The Lebanese government has approved reforms including halving ministers' wages in a bid to ease the economic crisis and defuse the protests that brought hundreds of thousands of protesters to the streets for five days.
Lebanon's cabinet on Monday discussed the last point related to the power sector after agreeing all the other points, the president's office said on Monday. The power sector reform is one of the biggest issues the government is tackling.
On Sunday, Lebanon's Prime Minister Saad al-Hariri agreed on a package of reforms with his government partners to tackle the crisis.
The reform plan includes a 50% cut in salaries of current and former presidents, ministers, lawmakers, and reductions in benefits for state institutions and officials.
It also includes the central bank and private banks contributing $3.3 billion to achieve a "near zero deficit" for the 2020 budget.
The government also aims to privatise the telecommunications sector and overhaul the crumbling electricity sector.
Hariri accused his rivals of obstructing his reform measures that could unlock $11 billion in Western donor pledges and help avert economic collapse.
The anti-government protests, fuelled by crippling economic conditions and anger at perceived government corruption, have fanned out across the country since Thursday.
Cheerful, buoyant and hopeful their protests would bring change, people of all ages and religions played patriotic songs and danced in the streets, with some forming human chains and chanting for their leaders to be ousted.

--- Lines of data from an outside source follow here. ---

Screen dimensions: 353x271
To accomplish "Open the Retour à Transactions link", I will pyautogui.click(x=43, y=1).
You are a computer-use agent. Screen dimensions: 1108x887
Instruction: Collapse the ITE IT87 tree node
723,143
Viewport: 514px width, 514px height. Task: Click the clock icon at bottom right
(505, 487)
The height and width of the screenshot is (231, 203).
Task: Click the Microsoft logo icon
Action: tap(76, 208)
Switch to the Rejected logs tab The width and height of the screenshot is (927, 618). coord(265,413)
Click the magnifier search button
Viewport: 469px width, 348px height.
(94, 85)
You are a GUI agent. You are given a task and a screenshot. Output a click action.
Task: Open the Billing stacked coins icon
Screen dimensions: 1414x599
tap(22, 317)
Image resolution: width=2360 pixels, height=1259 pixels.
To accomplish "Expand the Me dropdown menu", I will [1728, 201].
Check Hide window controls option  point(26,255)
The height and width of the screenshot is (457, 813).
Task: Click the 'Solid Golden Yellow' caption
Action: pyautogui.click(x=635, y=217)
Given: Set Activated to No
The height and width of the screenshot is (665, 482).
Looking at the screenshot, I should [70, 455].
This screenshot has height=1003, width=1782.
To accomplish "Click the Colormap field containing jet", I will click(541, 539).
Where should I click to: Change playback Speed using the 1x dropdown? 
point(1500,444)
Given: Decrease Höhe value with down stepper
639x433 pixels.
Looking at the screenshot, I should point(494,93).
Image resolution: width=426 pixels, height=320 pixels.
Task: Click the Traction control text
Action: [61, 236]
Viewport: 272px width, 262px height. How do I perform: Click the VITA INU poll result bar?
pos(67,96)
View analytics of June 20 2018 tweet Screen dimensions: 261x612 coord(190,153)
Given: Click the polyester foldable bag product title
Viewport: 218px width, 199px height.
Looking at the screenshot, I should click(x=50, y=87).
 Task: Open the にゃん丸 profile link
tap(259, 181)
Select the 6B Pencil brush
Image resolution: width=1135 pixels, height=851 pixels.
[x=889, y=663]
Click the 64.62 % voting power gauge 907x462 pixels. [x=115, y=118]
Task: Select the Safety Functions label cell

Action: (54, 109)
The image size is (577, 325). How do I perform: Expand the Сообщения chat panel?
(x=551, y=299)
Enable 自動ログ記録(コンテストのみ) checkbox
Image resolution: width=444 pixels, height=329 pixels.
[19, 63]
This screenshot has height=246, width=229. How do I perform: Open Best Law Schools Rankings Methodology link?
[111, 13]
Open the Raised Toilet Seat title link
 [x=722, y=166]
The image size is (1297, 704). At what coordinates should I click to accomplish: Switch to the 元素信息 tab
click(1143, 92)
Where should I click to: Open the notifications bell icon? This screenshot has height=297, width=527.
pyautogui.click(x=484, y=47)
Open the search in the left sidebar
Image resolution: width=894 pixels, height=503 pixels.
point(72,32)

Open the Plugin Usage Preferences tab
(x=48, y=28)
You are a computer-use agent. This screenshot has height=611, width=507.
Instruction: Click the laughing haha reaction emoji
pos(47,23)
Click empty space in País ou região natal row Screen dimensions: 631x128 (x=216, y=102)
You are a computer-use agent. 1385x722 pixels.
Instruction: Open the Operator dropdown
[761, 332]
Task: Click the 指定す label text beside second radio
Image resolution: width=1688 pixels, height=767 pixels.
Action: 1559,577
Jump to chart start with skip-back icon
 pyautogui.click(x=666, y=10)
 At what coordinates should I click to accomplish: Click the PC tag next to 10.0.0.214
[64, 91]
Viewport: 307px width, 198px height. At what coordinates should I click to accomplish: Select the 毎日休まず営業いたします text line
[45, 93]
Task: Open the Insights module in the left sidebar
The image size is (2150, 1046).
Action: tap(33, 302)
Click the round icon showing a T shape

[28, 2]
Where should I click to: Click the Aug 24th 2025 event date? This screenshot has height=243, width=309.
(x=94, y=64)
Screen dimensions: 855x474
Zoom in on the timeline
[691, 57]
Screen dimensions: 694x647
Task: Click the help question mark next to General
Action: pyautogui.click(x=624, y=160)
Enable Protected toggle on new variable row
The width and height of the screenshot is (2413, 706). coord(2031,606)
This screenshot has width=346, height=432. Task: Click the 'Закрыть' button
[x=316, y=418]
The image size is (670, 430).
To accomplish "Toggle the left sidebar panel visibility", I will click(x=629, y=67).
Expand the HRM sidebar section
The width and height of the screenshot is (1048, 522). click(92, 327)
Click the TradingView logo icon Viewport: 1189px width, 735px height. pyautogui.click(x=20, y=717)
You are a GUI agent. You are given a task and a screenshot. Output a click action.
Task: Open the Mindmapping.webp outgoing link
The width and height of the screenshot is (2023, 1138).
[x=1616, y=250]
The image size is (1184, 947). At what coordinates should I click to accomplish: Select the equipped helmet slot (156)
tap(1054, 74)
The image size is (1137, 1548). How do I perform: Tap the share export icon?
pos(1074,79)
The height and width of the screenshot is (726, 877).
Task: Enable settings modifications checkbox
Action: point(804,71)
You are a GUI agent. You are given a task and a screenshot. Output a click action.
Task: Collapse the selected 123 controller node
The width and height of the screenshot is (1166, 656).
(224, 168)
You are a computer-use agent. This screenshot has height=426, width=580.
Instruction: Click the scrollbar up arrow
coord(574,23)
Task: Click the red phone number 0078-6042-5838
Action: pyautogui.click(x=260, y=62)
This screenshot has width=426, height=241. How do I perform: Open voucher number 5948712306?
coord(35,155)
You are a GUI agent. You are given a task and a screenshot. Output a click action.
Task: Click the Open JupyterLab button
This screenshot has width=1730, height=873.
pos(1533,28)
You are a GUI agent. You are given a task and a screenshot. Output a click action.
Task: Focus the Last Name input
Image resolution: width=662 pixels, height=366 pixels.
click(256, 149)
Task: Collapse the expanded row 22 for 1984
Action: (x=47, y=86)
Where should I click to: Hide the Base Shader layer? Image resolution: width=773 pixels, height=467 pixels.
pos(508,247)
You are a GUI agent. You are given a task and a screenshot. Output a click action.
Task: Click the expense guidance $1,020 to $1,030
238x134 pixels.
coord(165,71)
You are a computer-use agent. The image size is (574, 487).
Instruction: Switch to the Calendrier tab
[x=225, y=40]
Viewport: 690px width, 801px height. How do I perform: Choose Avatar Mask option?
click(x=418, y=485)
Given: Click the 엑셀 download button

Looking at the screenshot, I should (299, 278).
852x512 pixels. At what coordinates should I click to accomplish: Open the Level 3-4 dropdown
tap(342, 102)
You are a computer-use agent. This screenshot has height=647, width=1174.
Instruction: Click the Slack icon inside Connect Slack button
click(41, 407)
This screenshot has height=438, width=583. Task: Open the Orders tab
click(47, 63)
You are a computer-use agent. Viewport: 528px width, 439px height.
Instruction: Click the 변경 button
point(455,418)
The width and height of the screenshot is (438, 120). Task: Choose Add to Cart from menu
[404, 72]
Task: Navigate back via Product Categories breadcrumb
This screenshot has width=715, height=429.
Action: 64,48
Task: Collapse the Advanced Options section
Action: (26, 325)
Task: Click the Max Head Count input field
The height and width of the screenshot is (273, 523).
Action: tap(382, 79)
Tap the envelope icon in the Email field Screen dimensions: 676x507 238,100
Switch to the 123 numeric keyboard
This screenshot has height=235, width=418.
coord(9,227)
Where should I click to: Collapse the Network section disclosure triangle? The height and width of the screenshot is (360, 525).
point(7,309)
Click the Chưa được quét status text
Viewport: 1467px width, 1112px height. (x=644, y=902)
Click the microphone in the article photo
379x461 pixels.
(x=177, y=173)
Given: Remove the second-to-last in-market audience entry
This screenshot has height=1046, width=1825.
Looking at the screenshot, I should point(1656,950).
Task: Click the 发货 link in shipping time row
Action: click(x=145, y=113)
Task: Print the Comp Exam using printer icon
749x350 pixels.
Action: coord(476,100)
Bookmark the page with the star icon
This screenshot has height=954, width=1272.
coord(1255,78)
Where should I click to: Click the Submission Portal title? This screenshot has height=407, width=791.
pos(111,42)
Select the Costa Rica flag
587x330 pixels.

Festival-like scenes dominated the country from the capital Beirut to remote towns, with loudspeakers blaring music as crowds kept pouring into the streets.
Ending rampant corruption is a central demand of the protesters, who say the country's leaders have used their positions to enrich themselves for decades.
Many blamed the ruling elite for driving their children out of Lebanon because they failed to build a country that could provide jobs.
Army troops and security forces deployed across the country and blocked roads leading to the presidential palace. Banks said they would remain closed on Monday and the main labour union announced a general strike, threatening further paralysis.
A chorus of voices, from union leaders to politicians, have joined popular calls for Hariri's government to resign. The Maronite Christian Lebanese Forces party has said its four ministers would withdraw from the government.
But the approval of the reforms by Hariri's partners seem to have met his conditions and would most likely push him to stay the course, government sources said.
If Hariri, a Sunni Muslim who is traditionally backed by the West and Sunni Gulf Arab allies, resigns, it would be harder for the various parties that make up the ruling coalition to form a new cabinet.
The reforms also called for establishing new regulatory and transparency bodies within a "short period" of time to oversee reform plans.